Since I’ve been on hiatus for quite a while, I figured I might as well come back with a bang. There’s been something rolling around in my head that I’ve been trying to find words to explain. Something that comes along with blogging, with being open, gosh, with just being human.
Writing this blog, and reading other blogs, has done some amazing things for me. I have developed some wonderful friendships and gotten some incredible experiences. It also led to self-discovery and some feelings of inadequacy. Some I never even expected.
Comparing myself to other runners is something I dealt with when I began my running journey. Look, I’m not fast. I’m probably never going to be fast. At this point, I’m okay with that. I’m slow, but I’ve also covered 26.2 miles on foot. Multiple times. Yeah! I love running. I love my fastest runs and I love my slowest runs.

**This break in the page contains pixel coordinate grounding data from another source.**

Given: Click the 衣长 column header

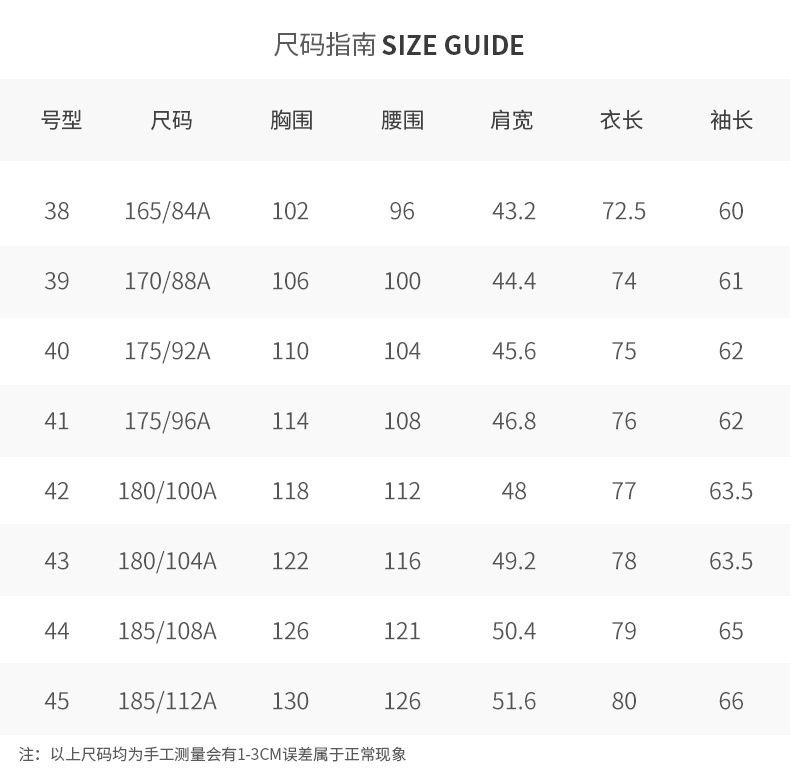Looking at the screenshot, I should pyautogui.click(x=621, y=121).
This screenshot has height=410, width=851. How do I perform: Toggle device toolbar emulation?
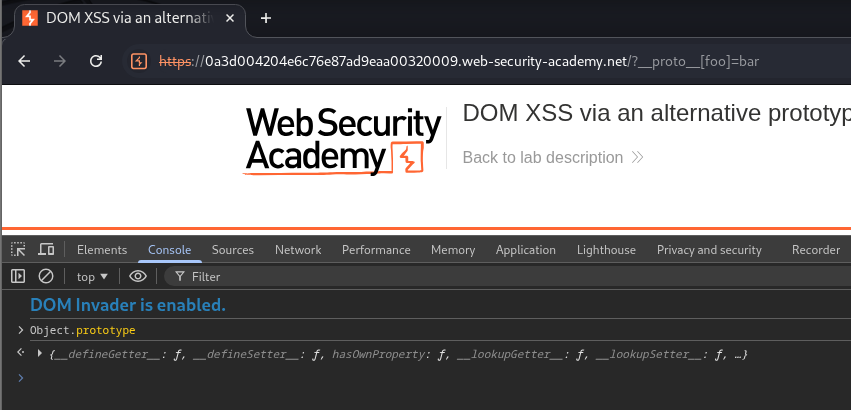point(46,250)
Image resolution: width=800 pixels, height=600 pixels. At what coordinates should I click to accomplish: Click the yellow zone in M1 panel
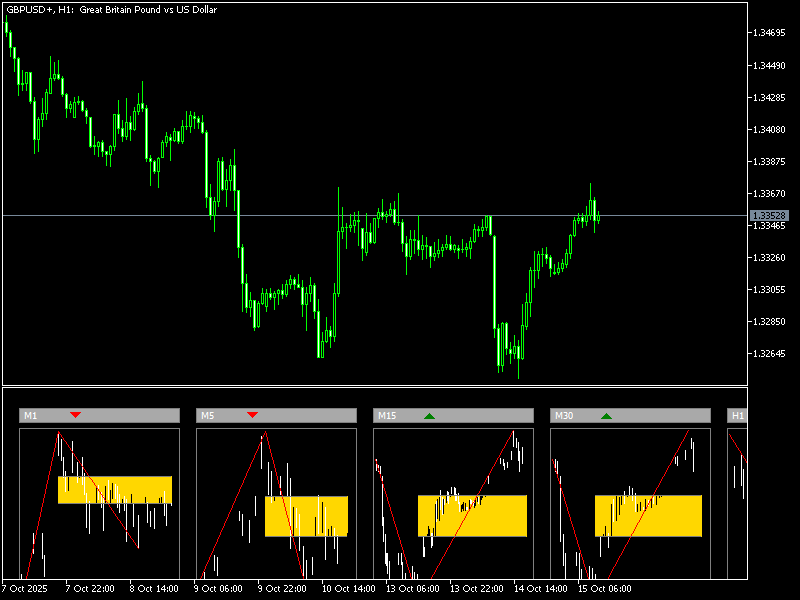tap(115, 489)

Even still, sometimes I’d get a little pang of jealousy as I watched my favorite blogger friends shave minutes off their mile times. I have to remind myself that they are also putting in work that I don’t really care to do, and that their running journey can be different than mine. That’s okay.
The weirdest thing that came from blogging, is that for a while I felt incredibly guilty for not being sick enough.
Ask me about my Crohn’s. But it’s not as bad as her Crohn’s, or his ulcerative colitis, or…
Weird, right? If you’ve never dealt with chronic illness you probably think I’m crazy. But as I read blog post after blog post and article after article about people who have really suffered because of their IBD, I began to feel like my experience didn’t matter in comparison. I felt like maybe my stories didn’t matter because I’ve never had surgery and my disease is kept in remission with some pretty basic medication most of the time.